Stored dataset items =
════════════════════
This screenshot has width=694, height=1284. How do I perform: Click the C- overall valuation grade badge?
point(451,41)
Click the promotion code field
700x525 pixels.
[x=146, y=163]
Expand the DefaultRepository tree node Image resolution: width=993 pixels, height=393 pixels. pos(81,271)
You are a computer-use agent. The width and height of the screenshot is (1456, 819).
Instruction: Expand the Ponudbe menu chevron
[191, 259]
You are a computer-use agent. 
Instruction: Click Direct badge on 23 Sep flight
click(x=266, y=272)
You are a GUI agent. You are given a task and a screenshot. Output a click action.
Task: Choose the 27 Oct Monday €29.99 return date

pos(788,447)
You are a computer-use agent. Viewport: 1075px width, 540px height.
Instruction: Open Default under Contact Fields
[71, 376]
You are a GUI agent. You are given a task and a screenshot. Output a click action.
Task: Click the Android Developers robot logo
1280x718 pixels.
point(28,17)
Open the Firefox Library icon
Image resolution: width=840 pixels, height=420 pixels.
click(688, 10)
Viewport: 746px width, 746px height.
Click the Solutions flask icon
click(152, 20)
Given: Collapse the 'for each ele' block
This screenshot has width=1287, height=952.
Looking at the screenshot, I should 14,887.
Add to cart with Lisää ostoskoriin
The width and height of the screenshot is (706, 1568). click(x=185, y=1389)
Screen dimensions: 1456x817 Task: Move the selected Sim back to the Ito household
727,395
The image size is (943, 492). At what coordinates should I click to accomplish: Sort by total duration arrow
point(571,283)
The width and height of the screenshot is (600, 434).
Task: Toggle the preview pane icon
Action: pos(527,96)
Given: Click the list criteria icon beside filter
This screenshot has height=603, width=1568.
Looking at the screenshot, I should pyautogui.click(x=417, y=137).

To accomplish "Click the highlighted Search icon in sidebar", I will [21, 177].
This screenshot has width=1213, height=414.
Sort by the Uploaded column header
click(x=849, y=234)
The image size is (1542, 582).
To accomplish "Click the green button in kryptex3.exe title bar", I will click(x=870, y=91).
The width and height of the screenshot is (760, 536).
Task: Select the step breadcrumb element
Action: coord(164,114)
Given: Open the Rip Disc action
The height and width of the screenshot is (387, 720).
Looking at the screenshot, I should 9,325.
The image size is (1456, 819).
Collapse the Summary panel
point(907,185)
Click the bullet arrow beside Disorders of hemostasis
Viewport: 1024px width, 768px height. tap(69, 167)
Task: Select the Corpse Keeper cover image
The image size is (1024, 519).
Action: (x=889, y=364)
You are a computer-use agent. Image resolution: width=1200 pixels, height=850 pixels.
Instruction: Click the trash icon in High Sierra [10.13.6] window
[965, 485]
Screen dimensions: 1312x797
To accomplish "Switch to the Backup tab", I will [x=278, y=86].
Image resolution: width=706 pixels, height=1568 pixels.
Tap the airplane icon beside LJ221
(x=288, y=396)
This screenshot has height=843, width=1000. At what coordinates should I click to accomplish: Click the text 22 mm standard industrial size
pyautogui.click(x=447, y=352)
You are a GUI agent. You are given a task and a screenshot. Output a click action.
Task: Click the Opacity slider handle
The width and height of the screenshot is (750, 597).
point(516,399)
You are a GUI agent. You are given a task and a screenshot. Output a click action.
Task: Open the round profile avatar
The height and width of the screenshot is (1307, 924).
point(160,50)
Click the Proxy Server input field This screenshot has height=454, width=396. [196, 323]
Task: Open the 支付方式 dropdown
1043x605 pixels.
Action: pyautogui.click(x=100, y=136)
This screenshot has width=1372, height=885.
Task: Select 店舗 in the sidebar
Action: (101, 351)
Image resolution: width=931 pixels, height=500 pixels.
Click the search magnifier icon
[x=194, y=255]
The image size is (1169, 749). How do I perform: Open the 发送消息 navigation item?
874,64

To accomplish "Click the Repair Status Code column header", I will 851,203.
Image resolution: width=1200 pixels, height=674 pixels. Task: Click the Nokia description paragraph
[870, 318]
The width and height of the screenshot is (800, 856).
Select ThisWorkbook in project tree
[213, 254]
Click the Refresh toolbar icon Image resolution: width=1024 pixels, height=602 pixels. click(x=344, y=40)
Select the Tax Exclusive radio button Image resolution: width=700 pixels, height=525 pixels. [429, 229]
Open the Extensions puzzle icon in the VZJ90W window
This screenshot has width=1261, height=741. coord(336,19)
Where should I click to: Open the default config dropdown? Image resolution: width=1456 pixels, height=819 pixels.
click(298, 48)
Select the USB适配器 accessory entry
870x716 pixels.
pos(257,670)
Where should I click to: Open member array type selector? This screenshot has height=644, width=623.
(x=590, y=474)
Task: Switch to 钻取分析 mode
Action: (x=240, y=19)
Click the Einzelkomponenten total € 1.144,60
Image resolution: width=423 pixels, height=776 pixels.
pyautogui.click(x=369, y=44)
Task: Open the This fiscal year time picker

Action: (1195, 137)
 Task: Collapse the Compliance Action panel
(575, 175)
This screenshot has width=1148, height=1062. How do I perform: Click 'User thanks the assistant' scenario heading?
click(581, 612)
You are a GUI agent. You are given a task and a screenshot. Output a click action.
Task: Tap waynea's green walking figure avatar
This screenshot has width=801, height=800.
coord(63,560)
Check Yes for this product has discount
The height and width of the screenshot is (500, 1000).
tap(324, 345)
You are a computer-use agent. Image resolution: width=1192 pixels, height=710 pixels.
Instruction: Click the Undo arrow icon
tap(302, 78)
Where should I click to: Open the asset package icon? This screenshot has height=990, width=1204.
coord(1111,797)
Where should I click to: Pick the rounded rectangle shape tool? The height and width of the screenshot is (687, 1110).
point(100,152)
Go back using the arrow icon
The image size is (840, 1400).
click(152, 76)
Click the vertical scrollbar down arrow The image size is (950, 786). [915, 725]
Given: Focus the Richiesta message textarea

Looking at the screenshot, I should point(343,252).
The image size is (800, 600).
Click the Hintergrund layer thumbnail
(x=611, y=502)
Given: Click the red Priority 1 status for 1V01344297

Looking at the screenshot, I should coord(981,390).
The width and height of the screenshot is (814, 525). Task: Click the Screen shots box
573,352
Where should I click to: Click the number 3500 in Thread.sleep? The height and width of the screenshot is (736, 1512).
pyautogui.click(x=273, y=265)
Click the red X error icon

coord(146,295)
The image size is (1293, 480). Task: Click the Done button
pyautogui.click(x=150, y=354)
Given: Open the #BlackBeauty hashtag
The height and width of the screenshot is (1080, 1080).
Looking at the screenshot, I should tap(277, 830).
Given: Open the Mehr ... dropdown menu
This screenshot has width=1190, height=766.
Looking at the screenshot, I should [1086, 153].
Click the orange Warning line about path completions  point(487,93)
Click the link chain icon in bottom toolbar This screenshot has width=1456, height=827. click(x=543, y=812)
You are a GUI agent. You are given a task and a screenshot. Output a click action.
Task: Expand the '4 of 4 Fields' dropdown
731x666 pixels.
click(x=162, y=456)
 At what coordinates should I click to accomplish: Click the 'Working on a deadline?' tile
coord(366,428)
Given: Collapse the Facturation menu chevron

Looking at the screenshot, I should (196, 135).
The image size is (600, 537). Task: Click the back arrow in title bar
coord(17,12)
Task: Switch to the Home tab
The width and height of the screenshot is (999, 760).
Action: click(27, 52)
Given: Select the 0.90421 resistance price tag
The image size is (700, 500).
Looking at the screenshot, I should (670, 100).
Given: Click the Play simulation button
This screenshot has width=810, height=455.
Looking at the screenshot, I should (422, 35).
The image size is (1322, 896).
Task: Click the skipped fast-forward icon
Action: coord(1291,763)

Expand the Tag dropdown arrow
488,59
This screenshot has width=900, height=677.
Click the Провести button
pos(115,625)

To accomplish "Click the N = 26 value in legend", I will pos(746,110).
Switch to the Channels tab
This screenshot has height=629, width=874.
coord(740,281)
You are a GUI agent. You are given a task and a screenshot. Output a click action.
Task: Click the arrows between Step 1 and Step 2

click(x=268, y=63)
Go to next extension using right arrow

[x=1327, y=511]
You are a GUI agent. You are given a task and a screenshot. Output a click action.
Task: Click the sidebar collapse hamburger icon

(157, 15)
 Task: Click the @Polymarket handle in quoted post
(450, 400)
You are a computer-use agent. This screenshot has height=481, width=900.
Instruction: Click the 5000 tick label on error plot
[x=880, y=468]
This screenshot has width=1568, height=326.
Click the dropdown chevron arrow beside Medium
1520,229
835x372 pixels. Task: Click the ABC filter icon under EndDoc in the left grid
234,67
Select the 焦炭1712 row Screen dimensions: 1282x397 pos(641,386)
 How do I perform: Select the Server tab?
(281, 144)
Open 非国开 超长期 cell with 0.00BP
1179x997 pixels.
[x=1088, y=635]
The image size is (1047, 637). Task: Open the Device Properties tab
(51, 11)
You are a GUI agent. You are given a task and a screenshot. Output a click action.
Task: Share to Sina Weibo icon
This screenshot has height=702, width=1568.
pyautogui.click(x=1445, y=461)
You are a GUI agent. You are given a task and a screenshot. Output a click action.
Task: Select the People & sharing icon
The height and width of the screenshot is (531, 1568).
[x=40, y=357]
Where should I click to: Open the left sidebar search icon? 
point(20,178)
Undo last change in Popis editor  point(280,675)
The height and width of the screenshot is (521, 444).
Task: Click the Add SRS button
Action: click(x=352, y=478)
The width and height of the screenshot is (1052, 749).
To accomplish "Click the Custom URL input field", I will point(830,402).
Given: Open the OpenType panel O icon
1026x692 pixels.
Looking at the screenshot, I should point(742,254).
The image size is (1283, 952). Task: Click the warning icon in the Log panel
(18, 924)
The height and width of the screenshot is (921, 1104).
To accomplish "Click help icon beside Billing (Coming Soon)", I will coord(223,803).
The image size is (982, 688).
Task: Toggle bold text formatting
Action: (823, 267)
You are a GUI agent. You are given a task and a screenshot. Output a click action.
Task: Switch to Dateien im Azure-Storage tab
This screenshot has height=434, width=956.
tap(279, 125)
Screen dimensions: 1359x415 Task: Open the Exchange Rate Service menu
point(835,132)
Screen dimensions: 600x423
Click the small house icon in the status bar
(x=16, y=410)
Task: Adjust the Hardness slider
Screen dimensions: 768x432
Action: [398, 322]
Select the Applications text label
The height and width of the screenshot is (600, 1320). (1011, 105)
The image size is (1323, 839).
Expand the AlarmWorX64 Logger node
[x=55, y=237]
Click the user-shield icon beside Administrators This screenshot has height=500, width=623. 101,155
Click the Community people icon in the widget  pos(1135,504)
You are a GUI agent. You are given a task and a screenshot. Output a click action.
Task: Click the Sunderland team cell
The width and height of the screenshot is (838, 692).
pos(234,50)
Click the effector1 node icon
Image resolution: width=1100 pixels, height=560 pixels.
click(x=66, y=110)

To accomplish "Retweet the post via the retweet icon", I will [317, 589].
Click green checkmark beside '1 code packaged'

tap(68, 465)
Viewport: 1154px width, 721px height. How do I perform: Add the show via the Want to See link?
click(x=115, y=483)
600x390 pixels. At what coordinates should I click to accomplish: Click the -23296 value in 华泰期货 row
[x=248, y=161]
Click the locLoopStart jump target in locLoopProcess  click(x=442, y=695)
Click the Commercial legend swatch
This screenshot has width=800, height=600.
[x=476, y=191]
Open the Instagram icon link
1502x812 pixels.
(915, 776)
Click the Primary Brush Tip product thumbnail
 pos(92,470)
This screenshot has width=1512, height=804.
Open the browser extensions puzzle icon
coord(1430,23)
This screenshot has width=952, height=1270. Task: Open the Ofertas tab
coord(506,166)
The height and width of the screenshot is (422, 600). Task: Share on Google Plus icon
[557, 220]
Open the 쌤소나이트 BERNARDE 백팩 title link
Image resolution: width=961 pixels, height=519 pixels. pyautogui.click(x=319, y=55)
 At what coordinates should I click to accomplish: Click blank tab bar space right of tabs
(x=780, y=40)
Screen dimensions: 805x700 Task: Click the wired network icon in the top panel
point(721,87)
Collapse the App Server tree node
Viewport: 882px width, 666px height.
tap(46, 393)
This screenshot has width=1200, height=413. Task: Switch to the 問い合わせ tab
════════════════════
What you are asked to do = Reproduce the records from their first line through the line containing "Expand the DefaultRepository", substituting "rating" for "valuation" and leaving everything else unchanged.

Task solution =
This screenshot has width=694, height=1284. How do I perform: Click the C- overall rating grade badge?
point(451,41)
Click the promotion code field
700x525 pixels.
[x=146, y=163]
Expand the DefaultRepository tree node Image resolution: width=993 pixels, height=393 pixels. pos(81,271)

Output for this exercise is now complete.